**Consigne**
Reprenez le passage sur l'apprentissage d'une forme à la suite de sa dernière phrase et prolongez-le.

**Passage choisi**
Alors, si on souhaite progresser en douceur, sans torturer ses neurones, sans faire exploser son planning, l’apprentissage d’une forme peut s’envisager selon ces étapes :
Apprendre une forme :
Une bonne mémoire visuelle, une belle régularité dans la pratique et un peu d’huile de coude sont suffisants pour apprendre une forme. Cette phase peut durer plus ou moins longtemps, nous ne bénéficions pas tous des mêmes facilités d’imitation. Gérer le corps dans l’espace, coordonner, demande un réel travail de concentration. Chacun doit prendre son temps, ne rien bousculer : il n’est pas raisonnable de vouloir poser le toit de la maison s’il manque un pan de mur ! Il faut avancer à son rythme propre sans se décourager.
Et on est content à chaque « pas » réussi ! Car tant que l’on se pose des questions sur le mouvement qui va suivre, (« C’est lequel déjà ? », « Comment j’avance là ? Zut, c’est quel pied ? », « Mince ! C’est le bug complet : Qu’est-ce que je fais après ! »). Enfin, le niveau 1 est atteint, les pièges sont déjoués et on sort des oubliettes !
Connaitre une forme :
Une fois mémorisée, la forme est connue, « en surface ». On sort des geôles, le châtelain nous libère ! C’est un peu comme une « récitation » par cœur : elle est encore « légère », un peu « coquille vide ». Mais on apprécie déjà de ne plus avoir à froncer le sourcil en permanence et on a le sentiment d’avoir réussi quelque chose. La phase digestive s’annonce bien…
Approfondir une forme :
Voilà qui commence à devenir très intéressant ! Il n’y a plus de question réelle sur l’enchainement proprement dit… et une foule d’autres choses surgissent. On se sent bien en faisant cette forme, mais la tête reste active et on peut commencer à « remplir » vraiment la coquille…
On détecte alors les mouvements où l’on n’est pas 100% à l’aise et on cherche l’origine jusqu’à trouver la respiration juste, la bonne position du corps, la finition juste…
On sort la loupe et on peaufine : quelle est/sont la/les finalité(s) martiale(s) de ce passage, est ce que mon mouvement est cohérent avec ces interprétations ? On envisage aussi le point de vue énergétique, cet insaisissable, on « s’écoute », on affine les sensations… Bref, on creuse ! On ne creuse pas tous pareil, ni dans la même direction… peu importe, ce qui compte c’est de creuser… Et on atteint le niveau 4, le donjon !

**Données extraites**
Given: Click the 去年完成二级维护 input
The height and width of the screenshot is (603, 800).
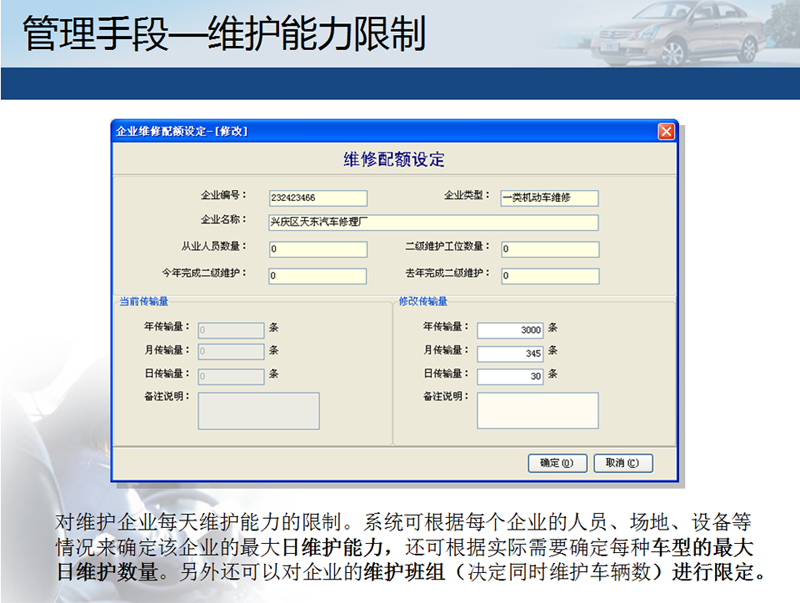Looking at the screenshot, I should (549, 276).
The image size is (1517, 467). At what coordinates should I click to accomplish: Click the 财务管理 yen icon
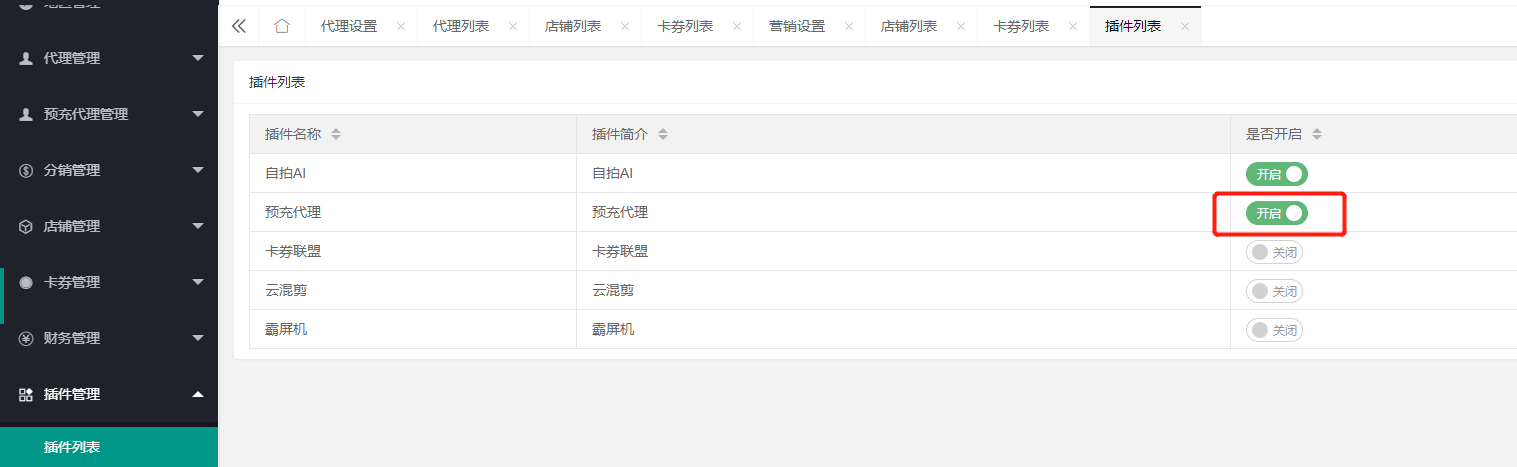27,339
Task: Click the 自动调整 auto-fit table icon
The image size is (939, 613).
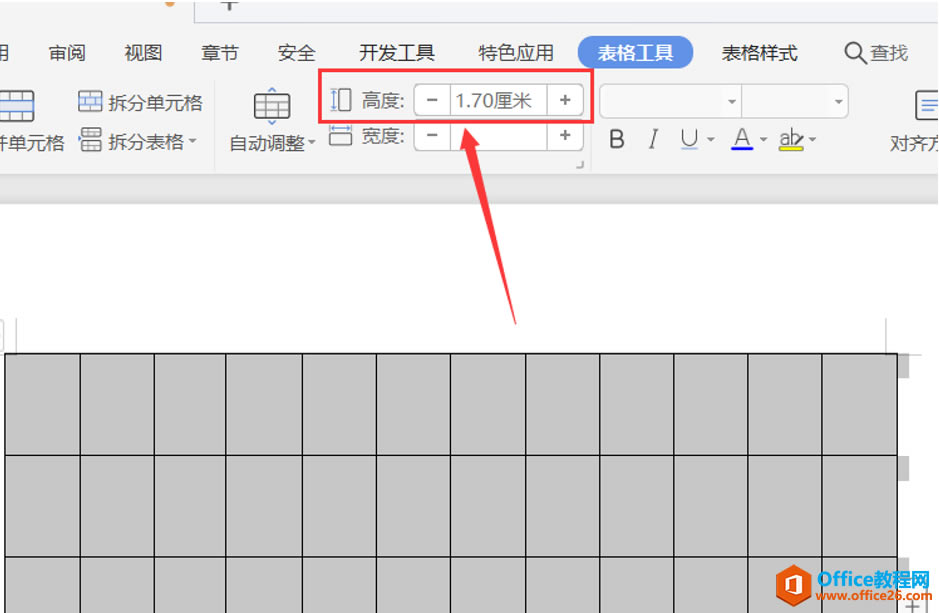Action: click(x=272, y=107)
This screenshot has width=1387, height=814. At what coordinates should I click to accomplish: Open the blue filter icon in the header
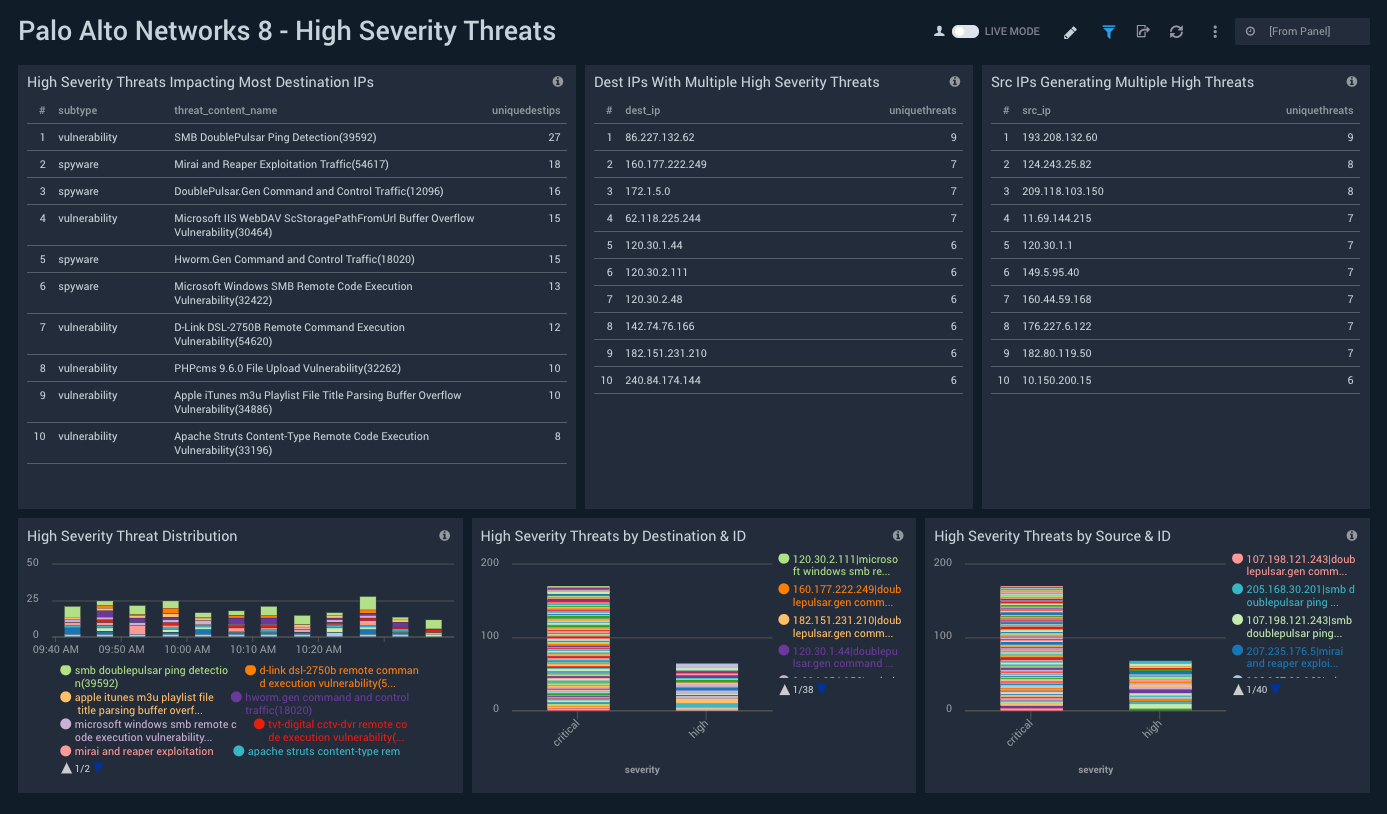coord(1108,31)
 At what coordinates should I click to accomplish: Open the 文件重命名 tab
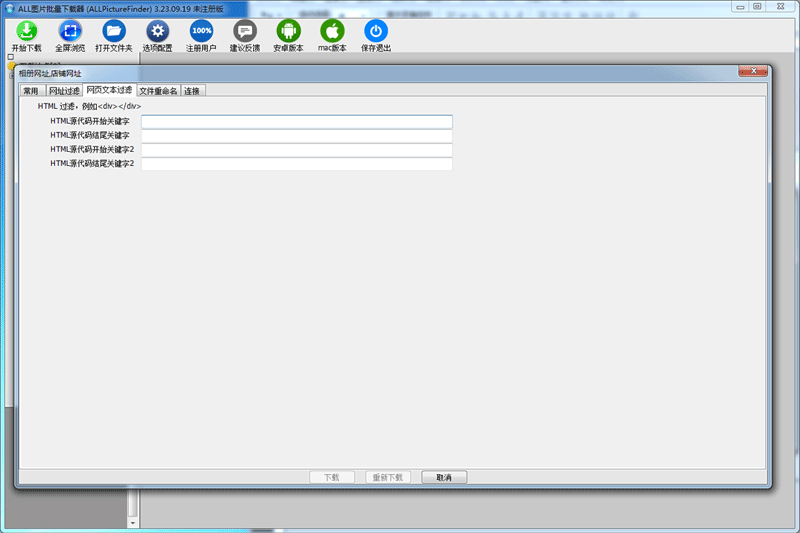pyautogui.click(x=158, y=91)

==

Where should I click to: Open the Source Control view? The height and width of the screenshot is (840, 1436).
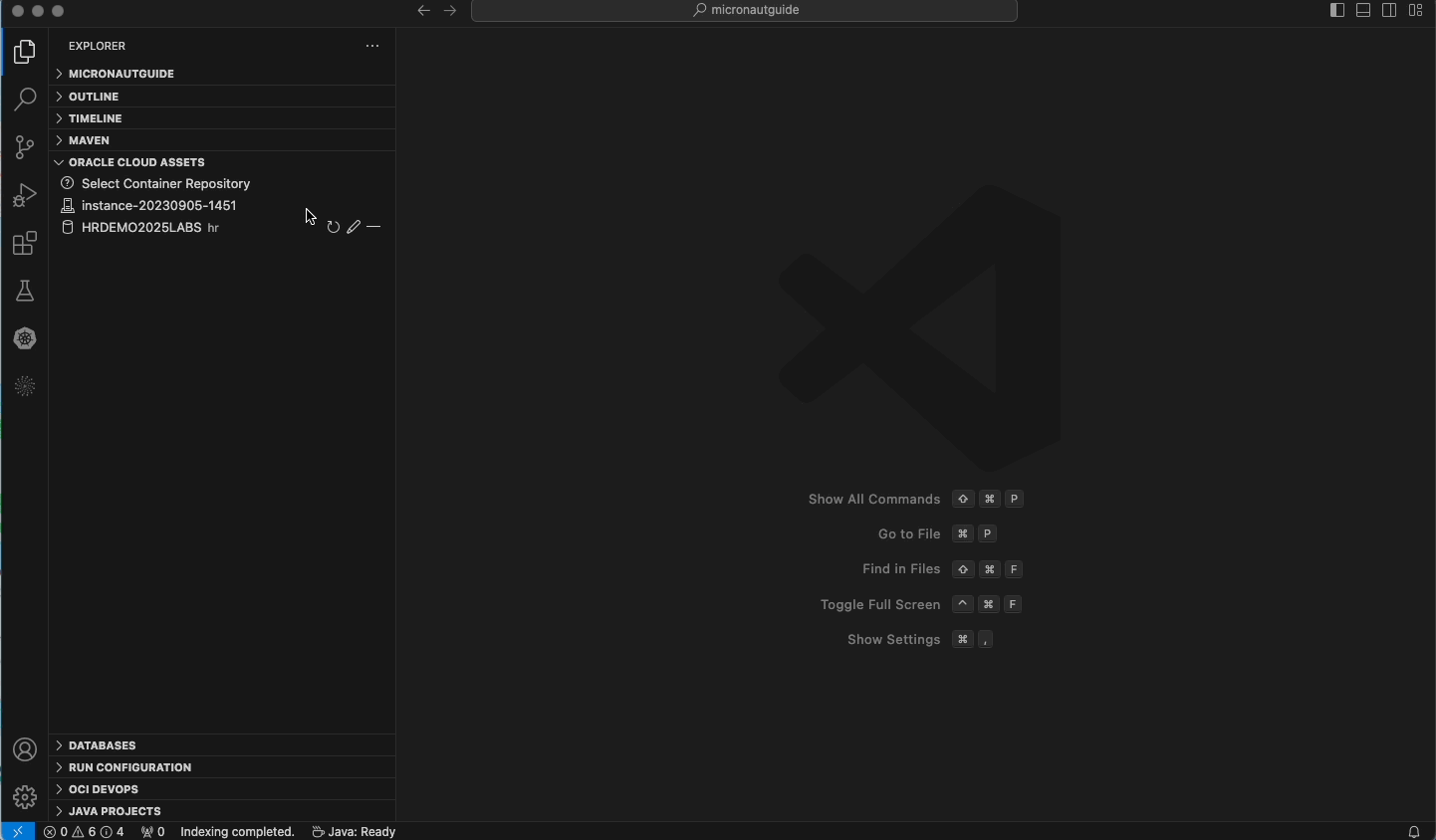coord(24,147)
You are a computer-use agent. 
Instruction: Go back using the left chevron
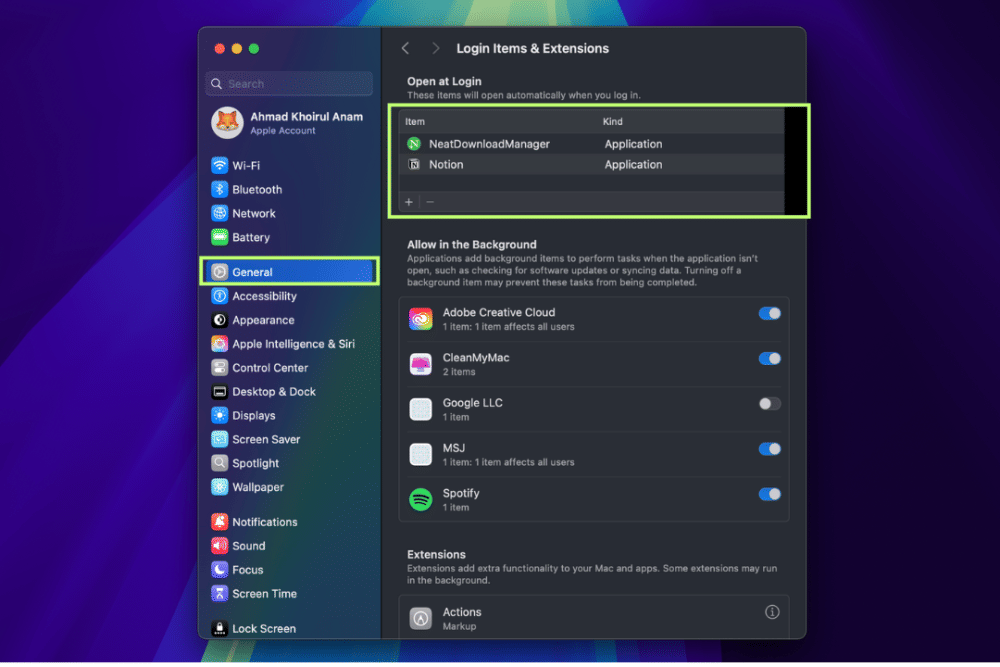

* * *

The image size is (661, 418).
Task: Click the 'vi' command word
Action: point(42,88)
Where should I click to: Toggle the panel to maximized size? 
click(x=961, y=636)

**Réponse**
S’approprier une forme :
On a bien gratté et on commence à personnaliser « sa » forme. On a fait des choix dans les réponses à nos questions et on va opter pour ce qui « nous » parle le plus. Voilà ce qui explique les différences de réalisation d’une même forme, chacun s’y investit et donne un accent particulier à la forme… et quoiqu’on en dise, c’est bien.
Cela ne signifie pas que tout est fini : il faut savoir retourner vers les fondamentaux régulièrement pour éviter d’aller trop loin et « dé-former » les mouvements, il faut prendre le temps toujours et encore de vérifier la cohérence martiale et énergétique de ce que l’on s’est approprié. Nous voilà dans l’escalier à vis (sans fin) qui monte vers le sommet du donjon !
Apprécier, profiter du travail accompli.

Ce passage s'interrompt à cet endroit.